For instance, the conspicuous holes in my collection have little to do with my inability to accrue books and much to do with the fact that individuals with disabilities were hidden from the public eye for many years. Down syndrome was first described in 1866, and in the 1960s some doctors argued that the disorder may be a “modern” phenomenon because there are no obvious early descriptions in the literature. As late as the 1970s, doctors advised parents to institutionalize children born with Down syndrome and tell family and friends that the baby had died during childbirth. An early example of the representation of disability is Frankenstein. Although Frankenstein’s monster hardly has an intellectual disability in the traditional sense, he is alienated to such a degree that his very existence admonishes readers not to deviate from what is natural. The Sound and the Fury’s Benjy is given his own narrative voice, but his account is largely incoherent when taken without the rest of the work. Similarly, Charlie Gordon’s agency in Flower’s for Algernon is defined by his ability to tell his story at the peak of his intelligence, and his regression is clearly meant to be negative.
However, the normalization of individuals with intellectual disabilities correlates with an increase in positive representations of those with disabilities in literature, and there are many more recent examples of books that seek to give voice to those with neurodevelopmental disabilities by allowing them to speak for themselves. The Curious Incident of the Dog in the Night-Time’s Christopher can be interpreted as having some form of autism, but his diagnosis is never formally mentioned. Christopher’s narrative allows the audience to sample his unique mind without suggesting that his disorder is his defining feature. He is a teenager, he is a mathematician, and he is not defined solely by any disability that he may have. Marcelo in the Real World and Mockingbird do the same, and the former has the added distinction of featuring a Mexican-American son of a lawyer as the protagonist. Likewise, The Spirit Catches You and You Fall Down follows the complexities facing a Hmong refugee family with a severely disabled child. Novels like The Memory Keeper’s Daughter and Jewel are written modernly but set in the past, and offer a voice to those whose voices were silenced in previous decades. As literature featuring characters with intellectual disabilities expands, it should become evident that disability affects all ethnicities and social classes, and that it can cause both joy and grief.
The last book that I would like to point out is titled Count Us In: Growing Up with Down Syndrome. The authors, Jason Kingsley and Mitchell Levitz, have Down syndrome and were interviewed to create the book. To my knowledge, it is one of only a few books to actually take on the perspective of individuals with Down syndrome by allowing their own spontaneous thoughts to be published. They claim in their own words that their lives are fulfilling and have value. Published in 1994, this book shows how much has changed since the 1970s, when institutionalization was commonplace, and how much can still be changed to improve the lives of those with intellectual disabilities.

----

» **QUESTIONS ON THE MATERIAL**
(1) Decide whether each statement agrees with the passage on disability in literature, answering yes or no and quoting the words of the passage that settle it: (a) Down syndrome was first described in 1866; (b) Christopher's diagnosis is formally named in The Curious Incident of the Dog in the Night-Time; (c) Count Us In: Growing Up with Down Syndrome was published in 1994.
(2) Copy out the passage on disability in literature from "The last book" to "with intellectual disabilities.".
(3) Render this sentence from the passage on disability in literature into Spanish: "They claim in their own words that their lives are fulfilling and have value."
None of the records is needed.

» **EXERCISE DATA**
----

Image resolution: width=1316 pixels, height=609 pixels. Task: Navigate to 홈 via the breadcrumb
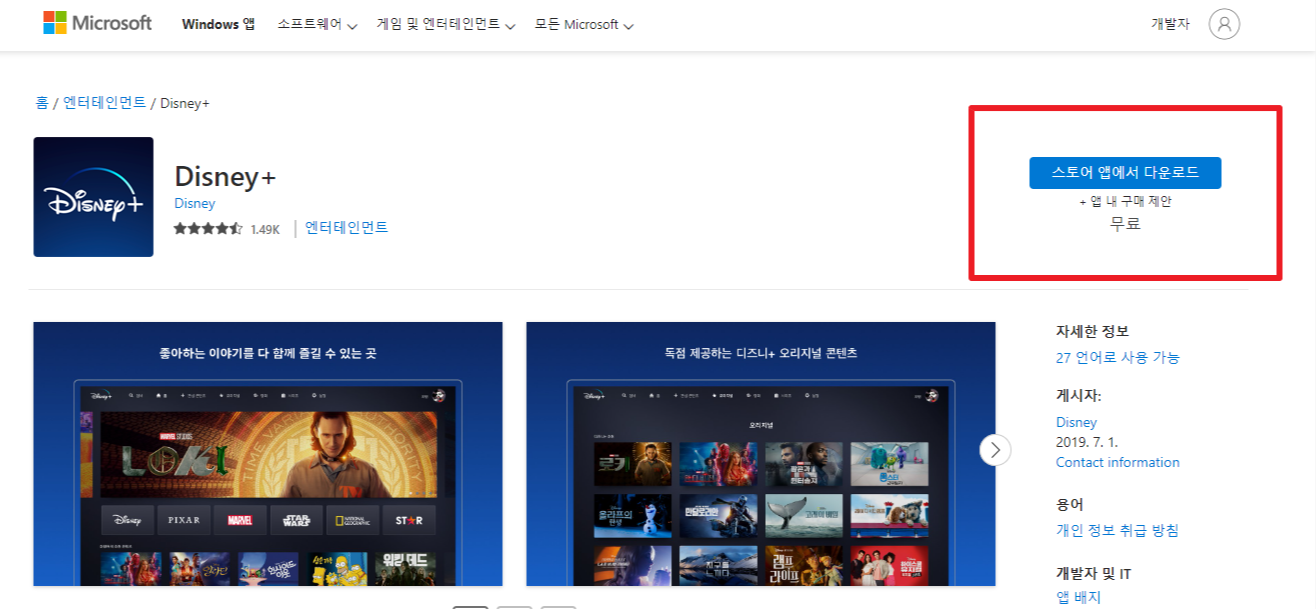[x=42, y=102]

----

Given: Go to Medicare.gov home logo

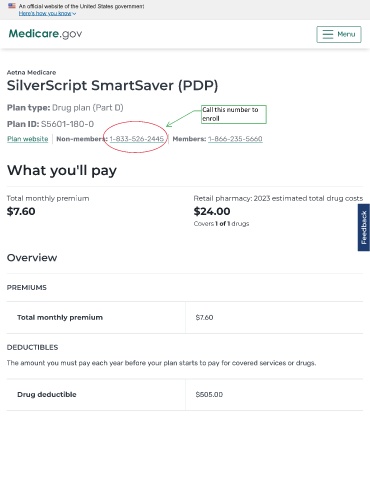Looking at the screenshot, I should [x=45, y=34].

----

» **RESPONSES IN ORDER**
(1)
(a) Yes: "Down syndrome was first described in 1866"
(b) No: "his diagnosis is never formally mentioned"
(c) Yes: "Published in 1994"

(2)
The last book that I would like to point out is titled Count Us In: Growing Up with Down Syndrome. The authors, Jason Kingsley and Mitchell Levitz, have Down syndrome and were interviewed to create the book. To my knowledge, it is one of only a few books to actually take on the perspective of individuals with Down syndrome by allowing their own spontaneous thoughts to be published. They claim in their own words that their lives are fulfilling and have value. Published in 1994, this book shows how much has changed since the 1970s, when institutionalization was commonplace, and how much can still be changed to improve the lives of those with intellectual disabilities.

(3) Afirman con sus propias palabras que sus vidas son plenas y tienen valor.